Долго шелъ онъ, слабѣло тѣло, и выше уносилась душа.
Когда, утромъ, съ вершины холма Гассанъ увидѣлъ въ лучахъ солнца родной городъ, — Гассанъ не могъ удержаться и залился слезами.
Словно приближаясь къ Каабѣ, ступалъ онъ по священной землѣ родины.
Словно по Меккѣ, шелъ по улицамъ Дамаска.
И услышалъ разговоръ.
Сидя у дверей своего дома, женщина, — да не оскорбится твой слухъ, султанъ, — искала насѣкомыхъ въ головѣ своей дочери, которой на видъ было лѣтъ десять.
Дѣвочка сказала:
— Я давно хотѣла спросить у тебя: когда я родилась, и сколько мнѣ лѣтъ?
Мать отвѣчала:
— Тебѣ — десять лѣтъ. Ты родилась въ тотъ самый годъ, когда съ Гассана свалились шаровары.

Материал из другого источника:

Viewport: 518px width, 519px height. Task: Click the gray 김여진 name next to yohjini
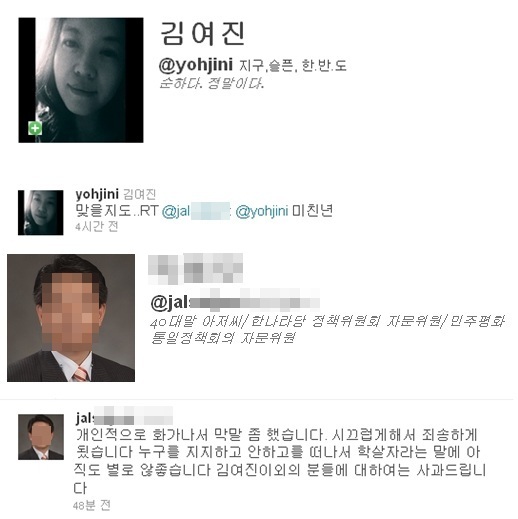tap(139, 195)
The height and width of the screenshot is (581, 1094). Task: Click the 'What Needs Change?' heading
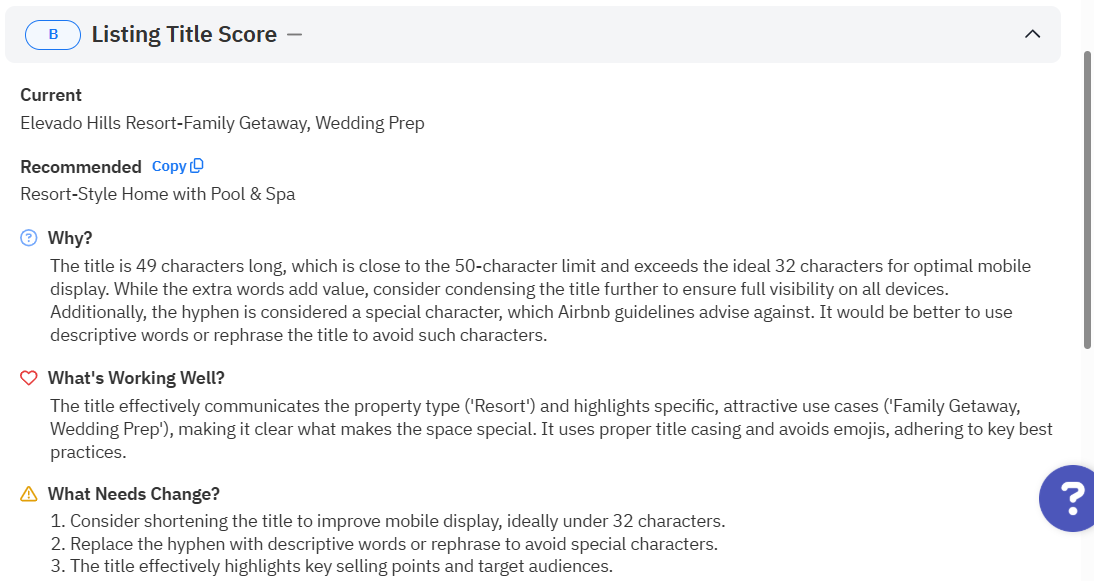pyautogui.click(x=134, y=494)
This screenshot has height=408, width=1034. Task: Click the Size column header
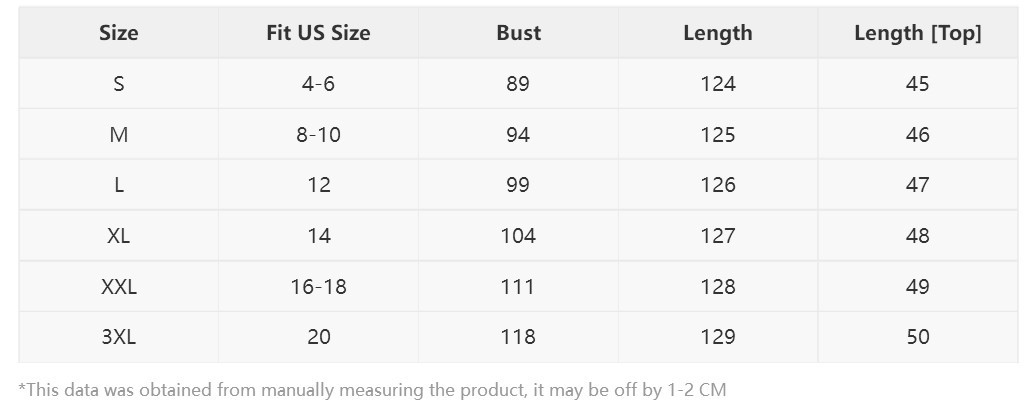pos(118,33)
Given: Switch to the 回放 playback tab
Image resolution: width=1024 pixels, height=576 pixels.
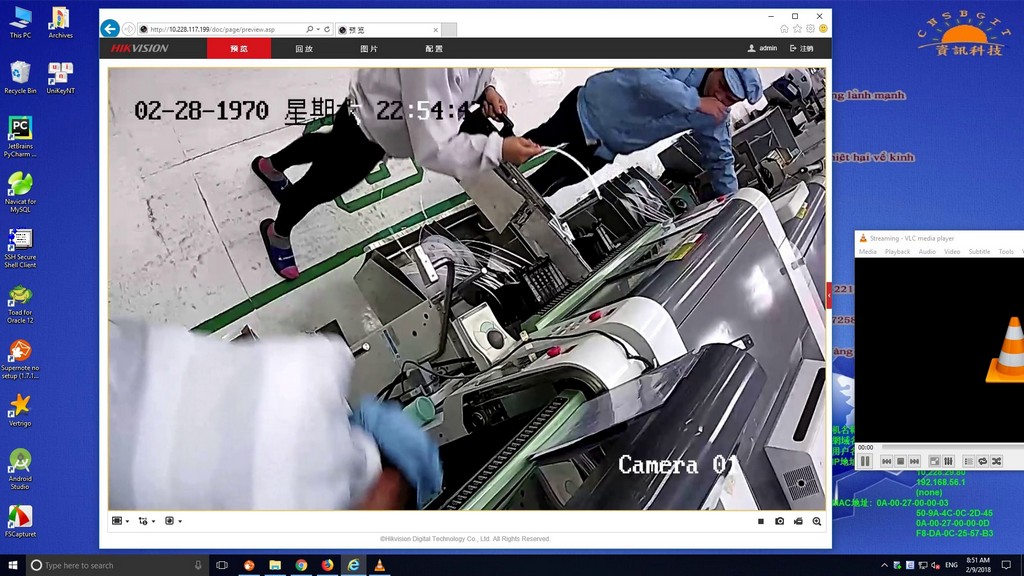Looking at the screenshot, I should (x=304, y=48).
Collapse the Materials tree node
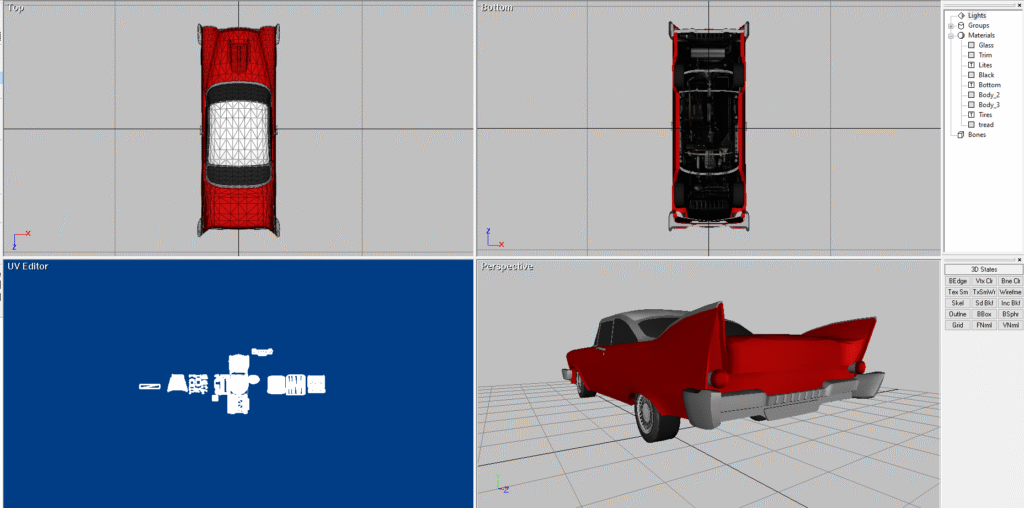Image resolution: width=1024 pixels, height=508 pixels. pyautogui.click(x=951, y=35)
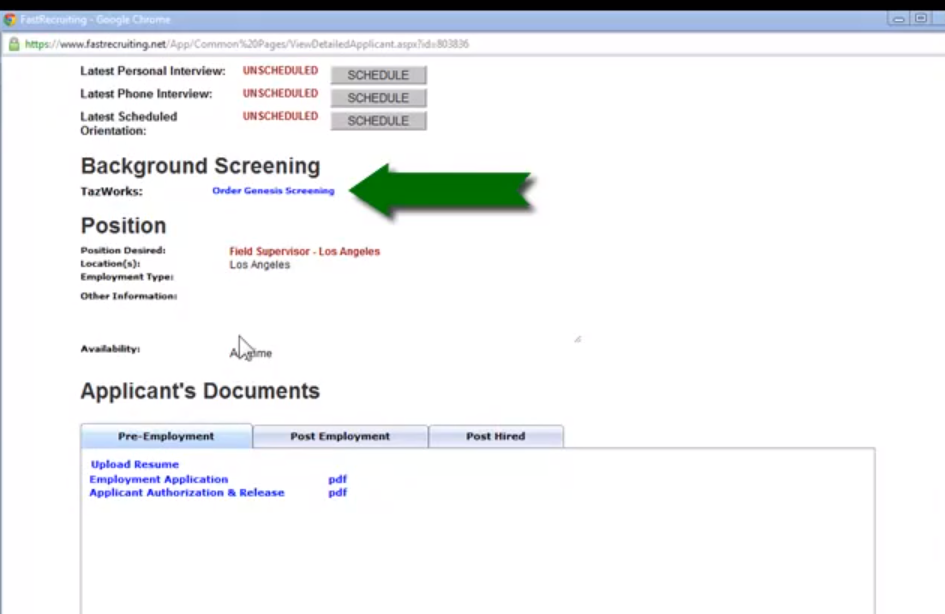Switch to the Post Hired tab
Viewport: 945px width, 614px height.
[496, 436]
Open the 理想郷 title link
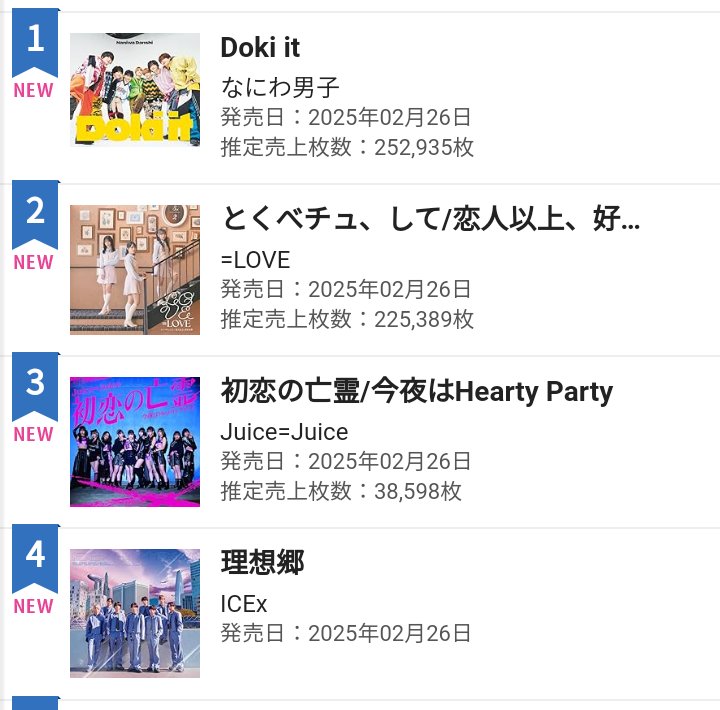 262,562
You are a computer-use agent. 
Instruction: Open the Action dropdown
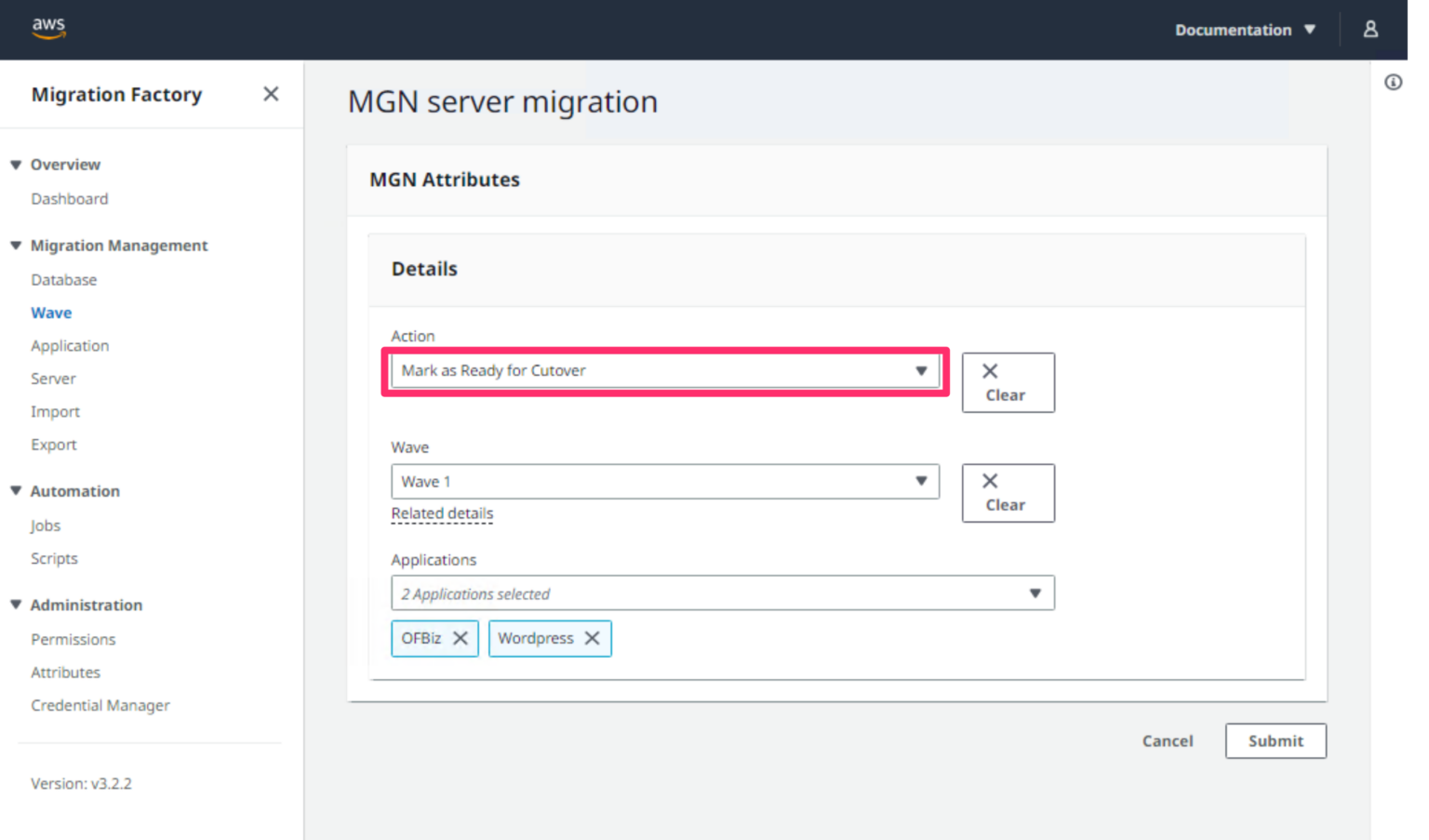(921, 370)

Услышавъ это, Гассанъ въ ужасѣ схватился за голову.
— Какъ?! Они съ этого ведутъ свое лѣтосчисленіе?!
Гассану показалось, что минареты покачнулись и дома поплыли у него передъ глазами.
— Вы можете достигнуть вершинъ могущества и славы. Все потерявъ, снова стать первымъ богачомъ! Сдѣлаться великимъ визиремъ огромнѣйшаго государства! Осчастливить милліоны людей. Быть мудрымъ! И при вашемъ имени будутъ вспоминать только то, что у васъ когда-то свалились шаровары! И всякая дрянь будетъ разсказывать объ этомъ своей покрытой коростою дѣвченкѣ!
Гассанъ повернулся и ушелъ изъ Дамаска, чтобъ больше никогда не возвращаться.
Вотъ та частица истины о людяхъ, которая извѣстна мнѣ, султанъ. А все знаетъ одинъ Аллахъ!
И Шахеразада смолкла, потому что небо становилось розовымъ, и наступалъ день.